Four Rochester Area Hospitals Participate In Major Breast Cancer Prevention Trial

May 26, 1999

In a collaborative venture, Strong Memorial Hospital, Highland Hospital and ViaHealth's Genesee Hospital and Rochester General Hospital are recruiting volunteers to participate in the national Study of Tamoxifen And Raloxifene (STAR) - one of the largest breast cancer prevention studies ever conducted. Altogether, 400 centers across the United States, Canada and Puerto Rico will be involved in the study.

The trial anticipates enrolling 22,000 postmenopausal women at increased risk of breast cancer to determine whether the osteoporosis prevention drug raloxifene (Evista®) is as effective in reducing the chance of developing breast cancer as tamoxifen (Nolvadex®) has proven to be.

"Breast cancer continues to be a major health threat for women, so we are excited about investigating the merits of another drug that we may be able to use in our battle against breast cancer," says Gary R. Morrow, Ph.D., associate director for Community Research at the University of Rochester Cancer Center and principle investigator of the STAR trial for Rochester. "Studies of raloxifene suggest it has the potential to prevent breast cancer. The only way to prove that potential is to do a clinical trial in which the risks and benefits of raloxifene are directly compared with the risks and benefits of tamoxifen."

The four hospitals have set up a single telephone number, 275-STAR, which women can call to learn more about the study or to volunteer for it.

Tamoxifen was shown to reduce the chance of developing breast cancer by about half in the Breast Cancer Prevention Trial (BCPT), a study of over 13,000 premenopausal and postmenopausal women at high risk of breast cancer, results of which were announced a year ago.

In the BCPT, half the women took tamoxifen and half took a placebo.
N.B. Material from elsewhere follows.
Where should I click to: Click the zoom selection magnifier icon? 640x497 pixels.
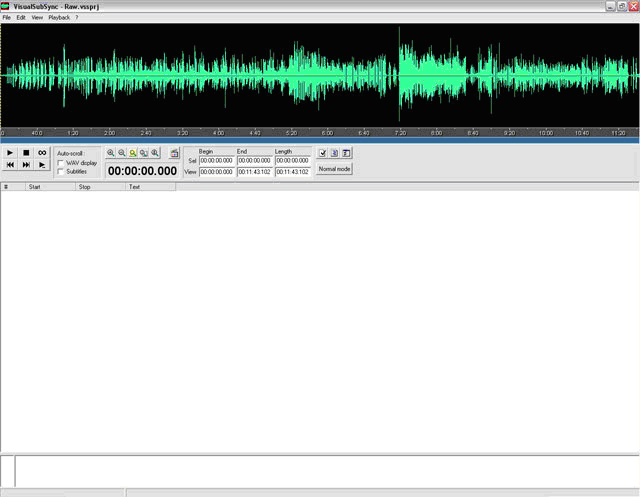tap(133, 153)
Participants taking tamoxifen also had fewer fractures of the hip, wrist and spine than women taking the placebo did.

However, the drug increased the women's chances of developing four potentially life-threatening health problems: endometrial cancer (cancer of the lining of the uterus), deep vein thrombosis (blood clots in the large veins), pulmonary embolism (blood clot in the lung), and stroke. The US Food and Drug Administration (FDA) approved the use of tamoxifen to reduce the incidence of breast cancer in women at increased risk of the disease in October 1998.
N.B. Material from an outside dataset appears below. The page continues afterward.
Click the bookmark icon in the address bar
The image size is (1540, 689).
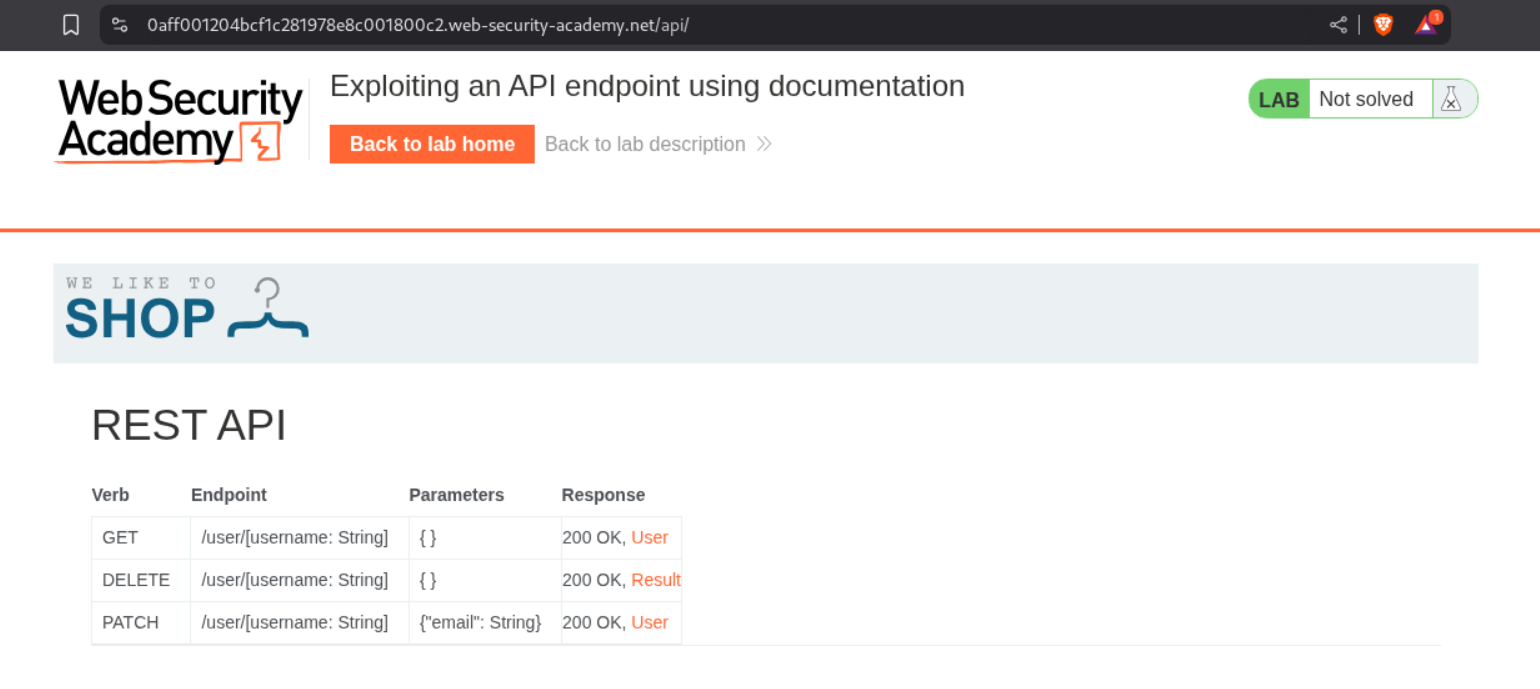coord(71,25)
Information about raloxifene's safety is limited compared to the data available on tamoxifen. The FDA approved the use of raloxifene in December 1997 to prevent osteoporosis; it has been in clinical trials for about five years. Women taking raloxifene in studies of osteoporosis have had an increased chance of developing a deep vein thrombosis or pulmonary embolism similar to the risk seen with tamoxifen, but it did not increase the risk of endometrial cancer.

Tamoxifen has been approved by the FDA to treat women with breast cancer for more than 20 years and has been in clinical trials for about 30 years. An important part of STAR will be to compare the long-term safety of raloxifene and tamoxifen in women at increased risk for breast cancer.
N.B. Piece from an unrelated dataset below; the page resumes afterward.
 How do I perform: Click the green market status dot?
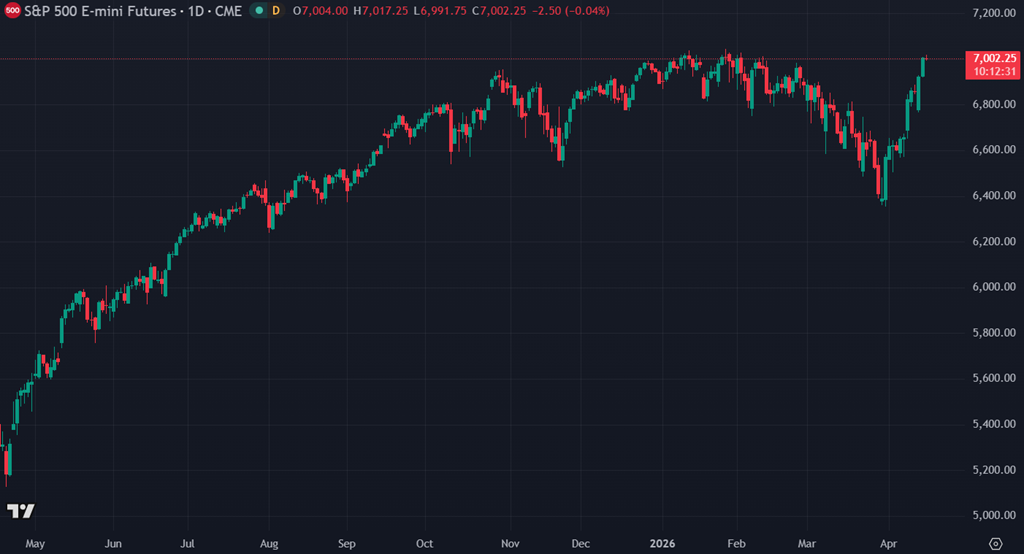click(x=260, y=11)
Women who participate in STAR must be postmenopausal, at least age 35, and have an increased risk of breast cancer as determined by their age, family history of breast cancer, personal medical history, age at first menstrual period, and age at first live birth. They will also go through a process known as informed consent, during which they will learn about the potential benefits and risks of tamoxifen and raloxifene before deciding whether to participate in STAR.

Once a woman chooses to participate, she will be randomly assigned to receive either 20 mg of tamoxifen or 60 mg of raloxifene daily for five years, and will have regular follow-up exams, including mammograms and gynecologic exams.

The maker of tamoxifen, Zeneca Pharmaceuticals, and the maker of raloxifene, Eli Lilly and Company, are providing their drugs for the trial without charge. Eli Lilly and Company has also given NSABP a $36 million grant to defray recruitment costs at the participating centers and to help local investigators conduct the study.

The STAR trial is supported by the National Cancer Institute (NCI) and will be conducted in Rochester by members of the Rochester Cancer Prevention Network, who, in addition to Drs. Morrow and Caldwell, are Darlene Gibbon, M.D., Jennifer J. Griggs, M.D., Jane Hickok, M.D., Zachary B. Kramer, M.D., Beth A. Martin, M.D., Kishan J. Pandya, M.D., Raman Qazi, M.D., Julia L. Smith, M.D., and Wende W. Young, M.D.